=== MATERIAL PROVIDED ===

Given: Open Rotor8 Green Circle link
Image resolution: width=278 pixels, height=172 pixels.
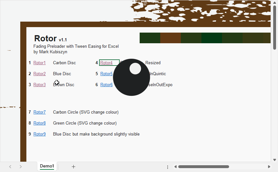Looking at the screenshot, I should tap(40, 123).
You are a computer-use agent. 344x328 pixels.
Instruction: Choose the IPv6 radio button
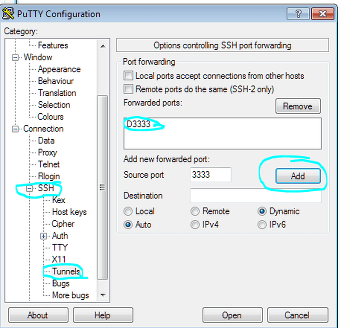click(x=262, y=225)
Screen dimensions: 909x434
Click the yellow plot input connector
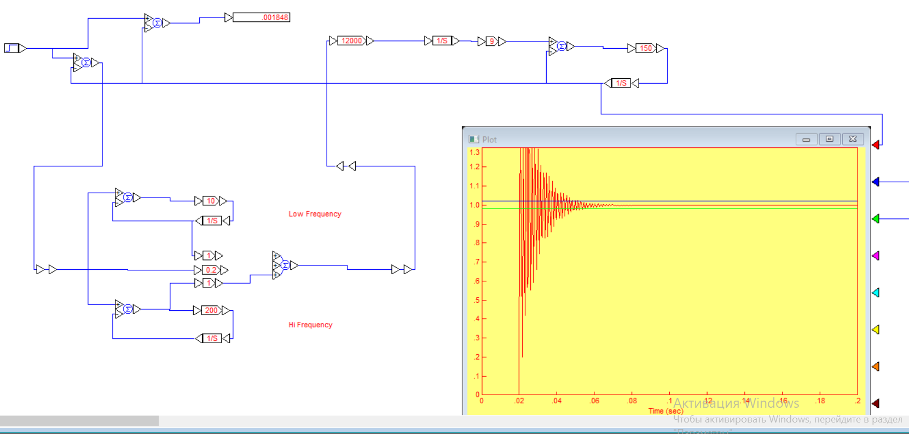click(876, 329)
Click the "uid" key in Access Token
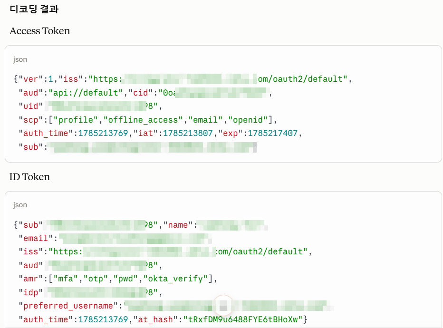Screen dimensions: 443x328 pyautogui.click(x=31, y=106)
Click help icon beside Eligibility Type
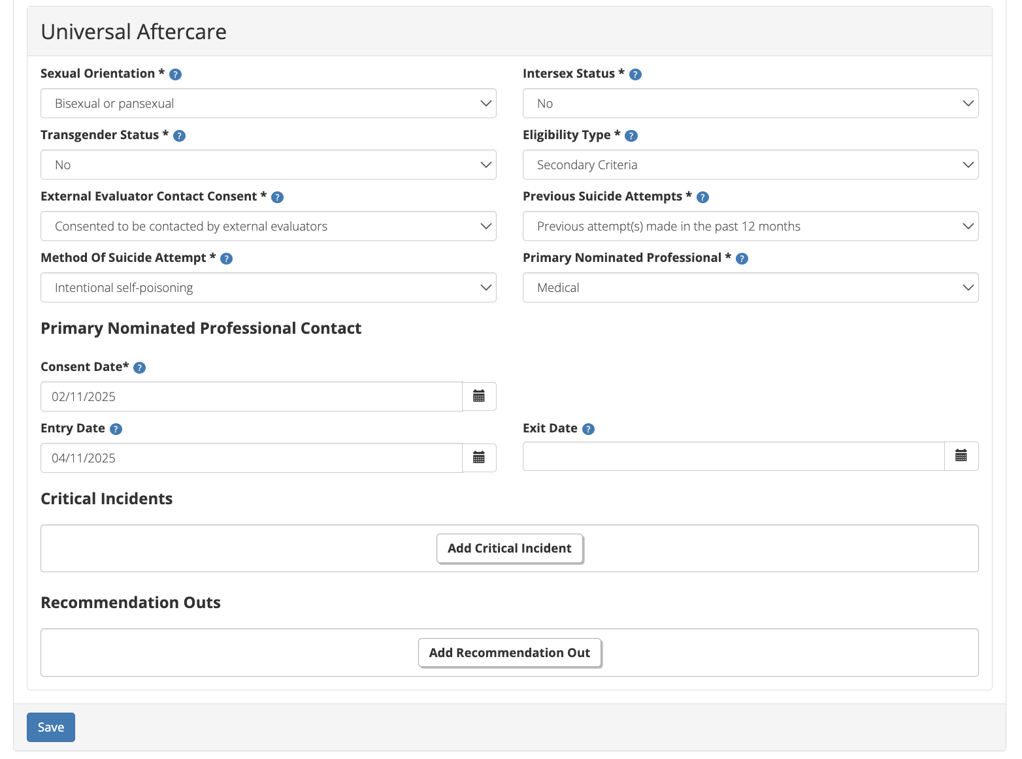This screenshot has width=1022, height=759. click(631, 136)
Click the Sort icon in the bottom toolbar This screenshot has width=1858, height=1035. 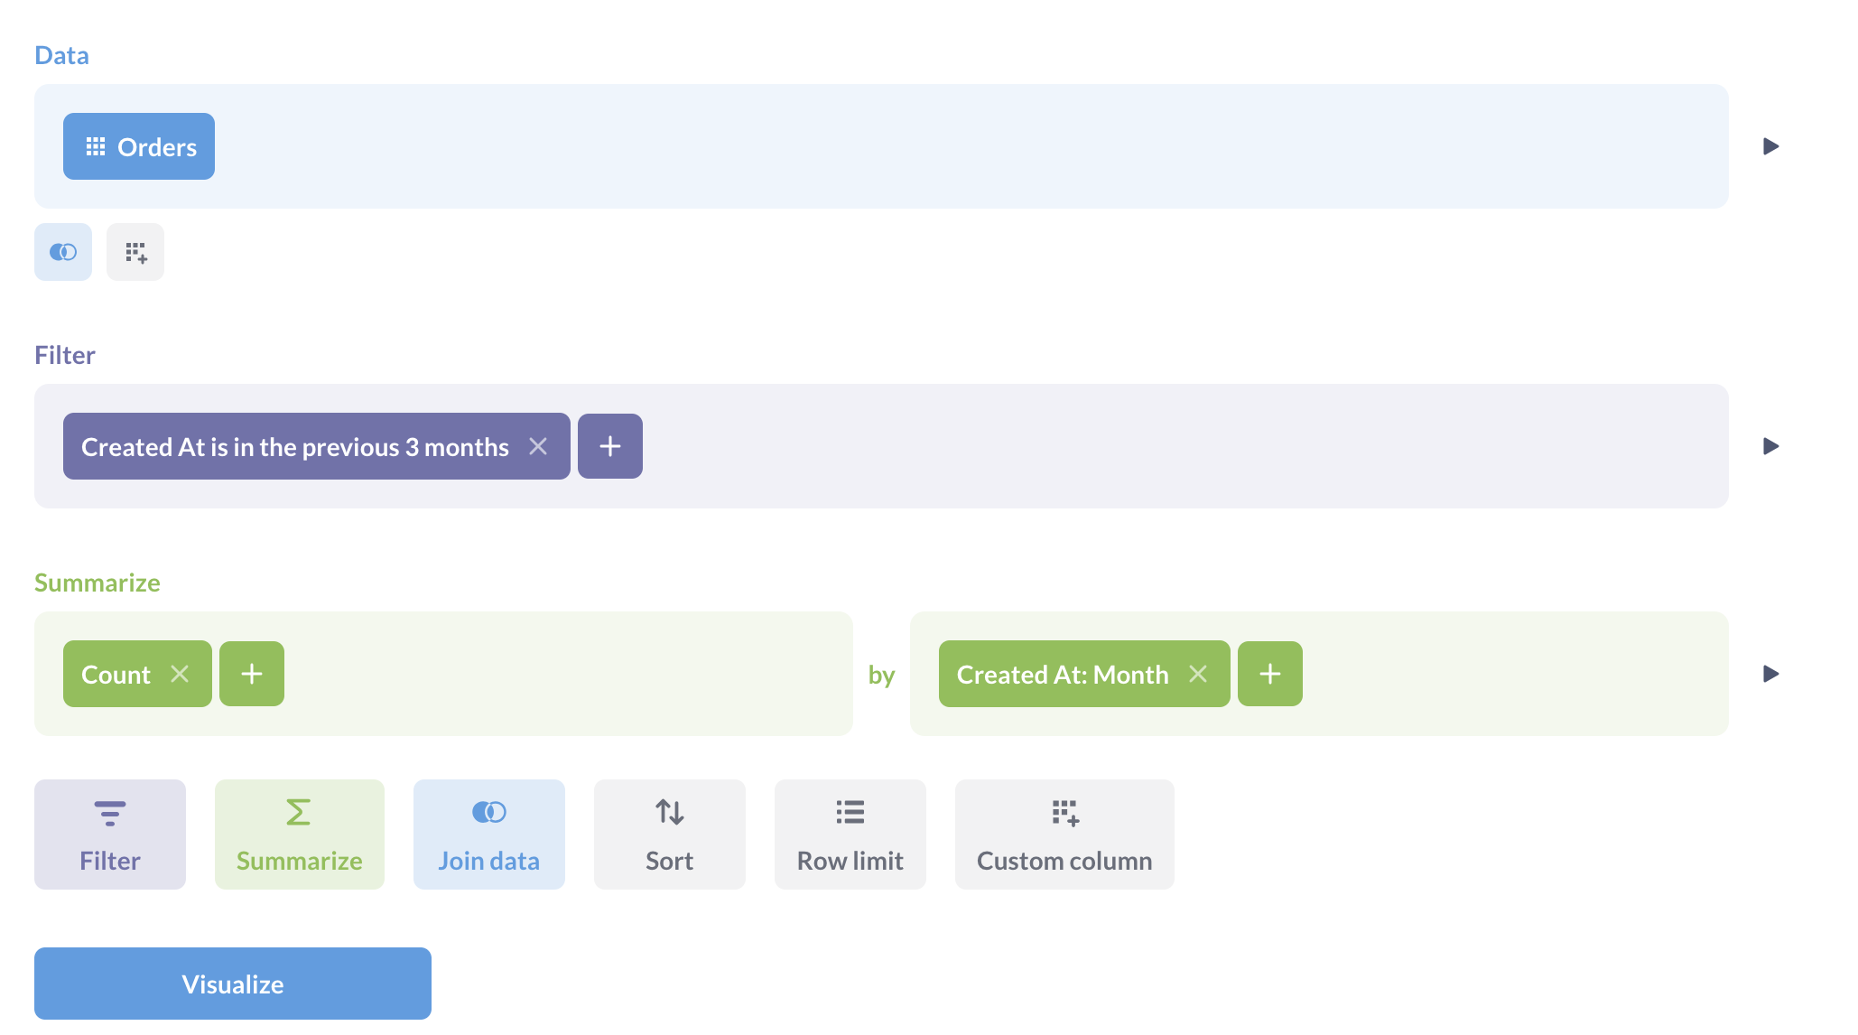click(669, 811)
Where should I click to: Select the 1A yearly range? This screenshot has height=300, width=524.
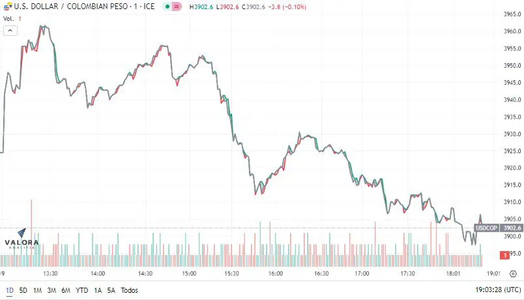click(98, 290)

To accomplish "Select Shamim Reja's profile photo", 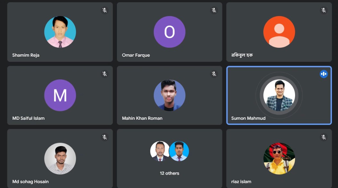I will tap(60, 32).
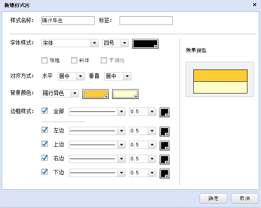Click the 取消 cancel button
Image resolution: width=261 pixels, height=208 pixels.
pos(245,198)
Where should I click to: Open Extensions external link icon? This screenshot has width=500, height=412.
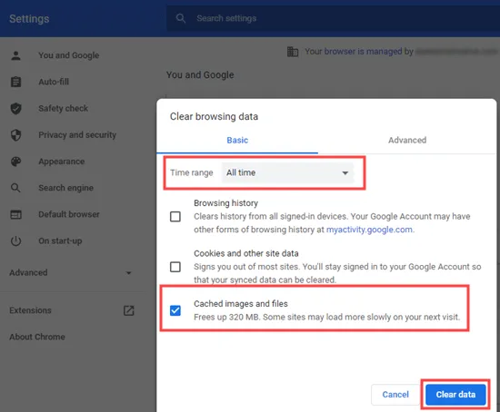tap(129, 310)
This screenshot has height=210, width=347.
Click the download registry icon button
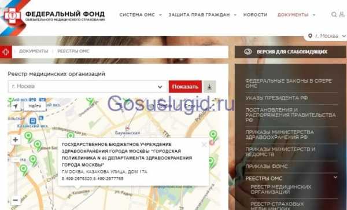tap(209, 87)
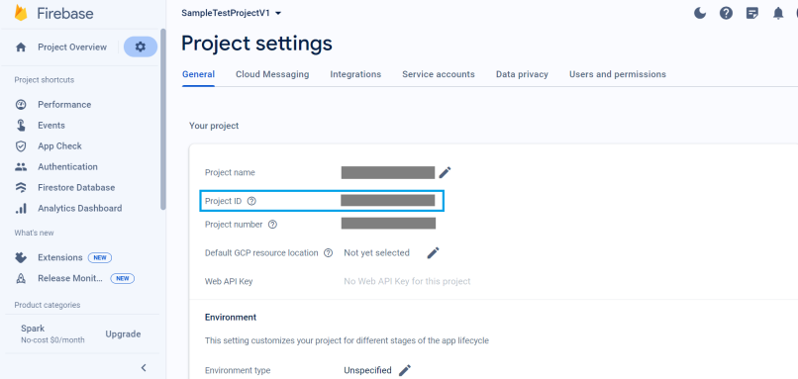Screen dimensions: 798x379
Task: Show help tooltip next to Project ID
Action: 251,201
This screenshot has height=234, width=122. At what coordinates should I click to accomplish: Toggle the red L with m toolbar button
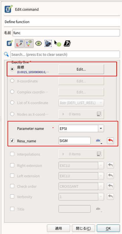pyautogui.click(x=19, y=43)
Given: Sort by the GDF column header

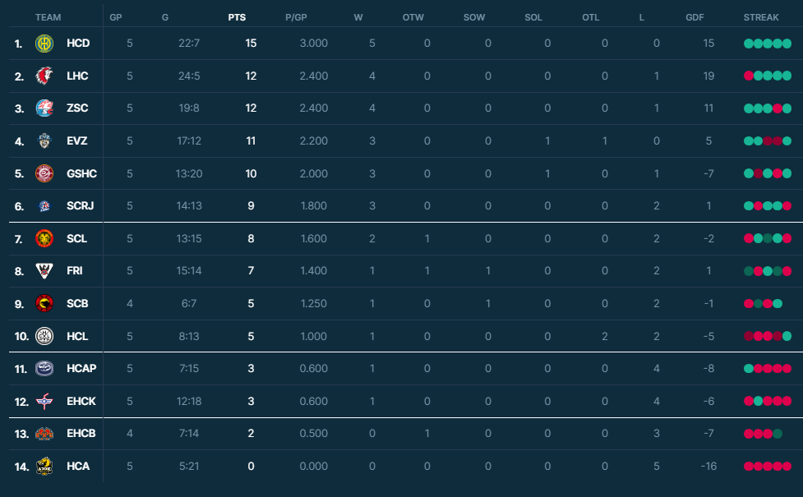Looking at the screenshot, I should click(695, 17).
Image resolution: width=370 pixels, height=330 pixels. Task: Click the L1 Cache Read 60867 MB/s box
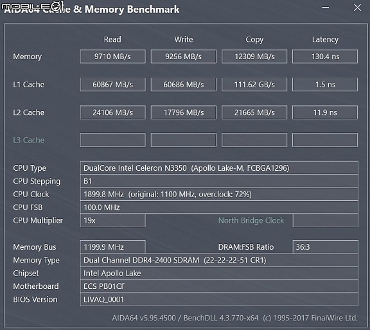[112, 85]
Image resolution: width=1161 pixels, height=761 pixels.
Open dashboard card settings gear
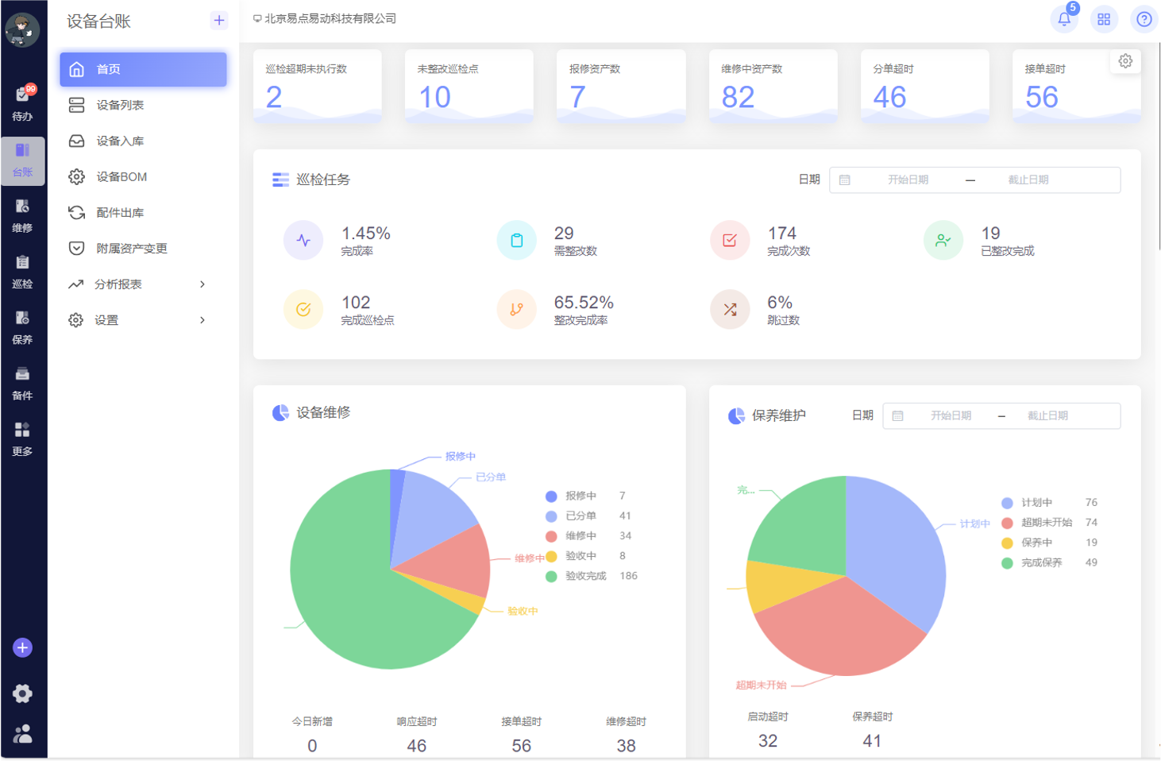point(1125,61)
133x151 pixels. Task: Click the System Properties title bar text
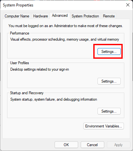tap(18, 5)
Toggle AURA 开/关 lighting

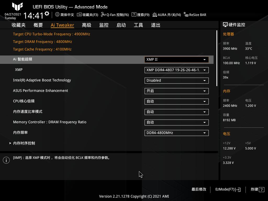click(x=166, y=15)
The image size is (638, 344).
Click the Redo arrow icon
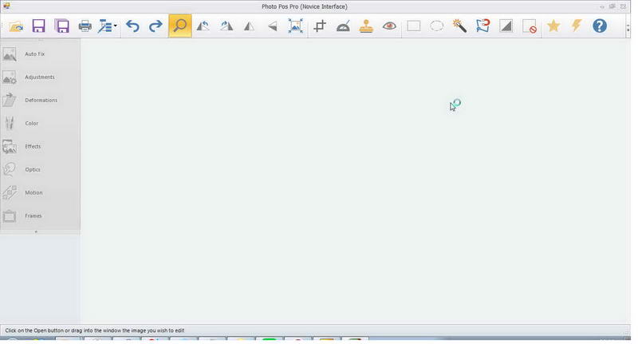[x=156, y=26]
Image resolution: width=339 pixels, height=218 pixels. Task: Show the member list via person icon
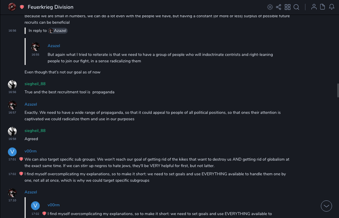click(x=314, y=7)
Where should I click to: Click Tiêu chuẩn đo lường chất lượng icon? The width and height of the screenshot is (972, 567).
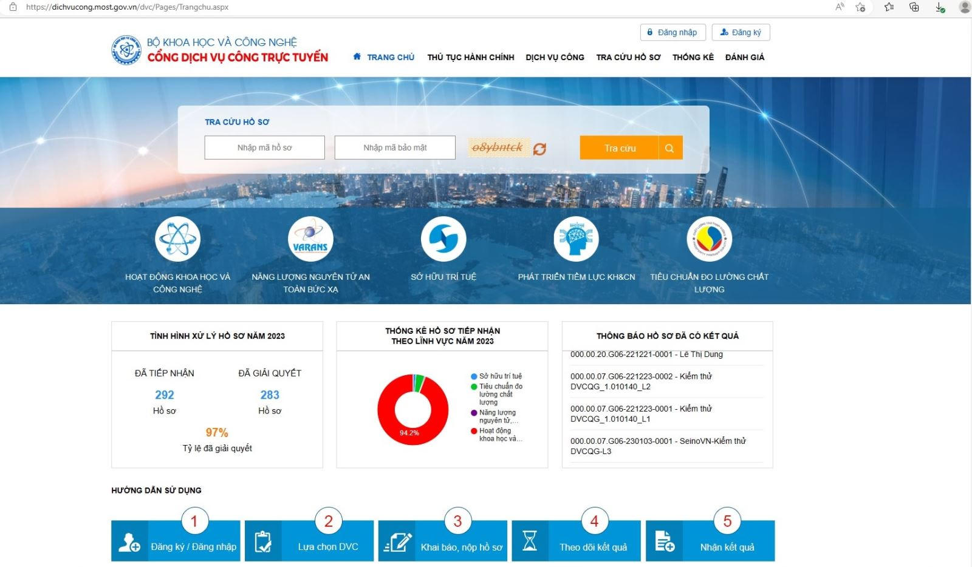(x=709, y=239)
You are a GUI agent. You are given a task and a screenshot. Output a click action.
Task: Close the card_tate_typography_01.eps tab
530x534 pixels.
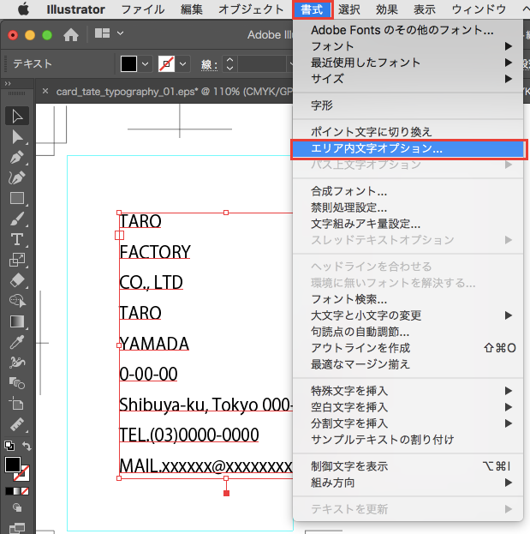(45, 91)
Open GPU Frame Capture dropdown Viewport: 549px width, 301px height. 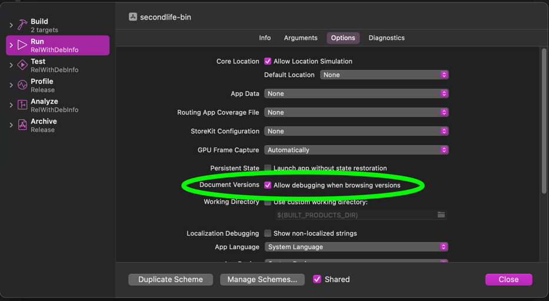[x=356, y=150]
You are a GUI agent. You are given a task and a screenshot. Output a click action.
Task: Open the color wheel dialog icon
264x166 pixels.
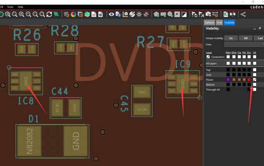(x=74, y=14)
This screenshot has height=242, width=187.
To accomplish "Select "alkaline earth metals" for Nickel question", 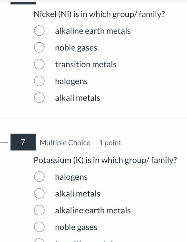I will [x=39, y=31].
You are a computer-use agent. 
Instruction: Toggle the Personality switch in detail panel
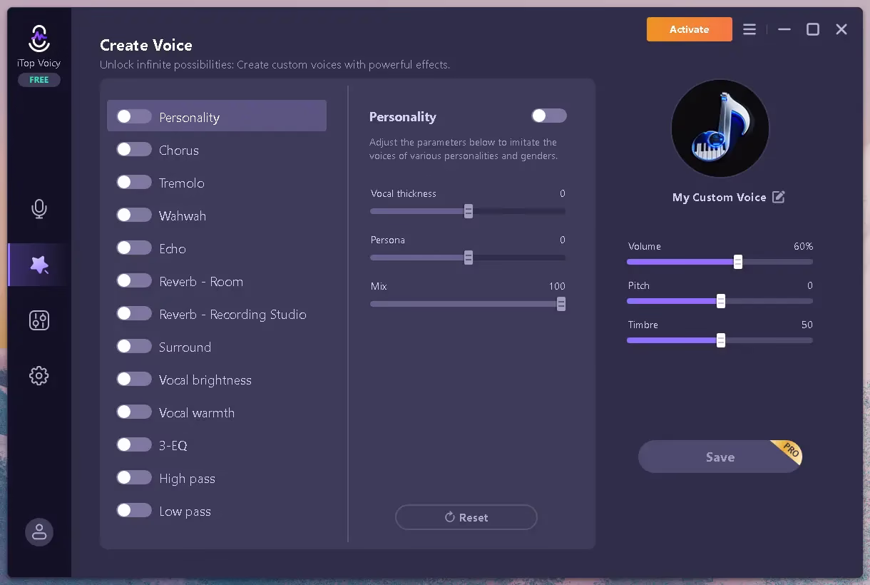pyautogui.click(x=548, y=116)
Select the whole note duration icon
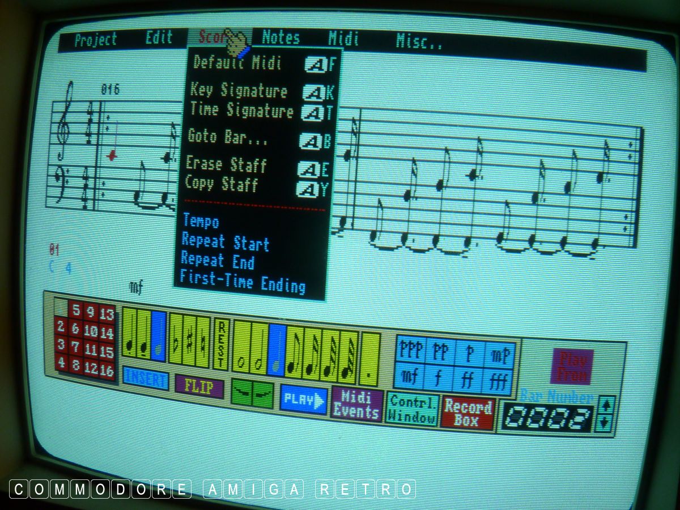Screen dimensions: 680x510 pyautogui.click(x=241, y=346)

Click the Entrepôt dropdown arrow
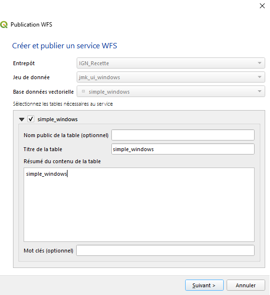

===

**TASK INSTRUCTIONS:** Each line with the word "agent" in the records above belongs in the result; copy all of them.

**YOUR RESPONSE:**
You are a computer-use agent. 344x328 pixels.
You are a GUI agent. You are given a task and a screenshot. Output a click action.
You are a GUI agent. You are given a task and a screenshot. Output a click action.
You are a computer-use agent. 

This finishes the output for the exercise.